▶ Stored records
=== Begin Enclosure ===

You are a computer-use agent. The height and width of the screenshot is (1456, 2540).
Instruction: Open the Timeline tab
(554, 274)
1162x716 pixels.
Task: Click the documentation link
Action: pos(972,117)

=== End Enclosure ===

▶ PROBLEM DETAILS
Set all of the entries down again, exactly as they were given.

▶ EXERCISE RESPONSE
You are a computer-use agent. The height and width of the screenshot is (1456, 2540).
Instruction: Open the Timeline tab
(554, 274)
1162x716 pixels.
Task: Click the documentation link
Action: pos(972,117)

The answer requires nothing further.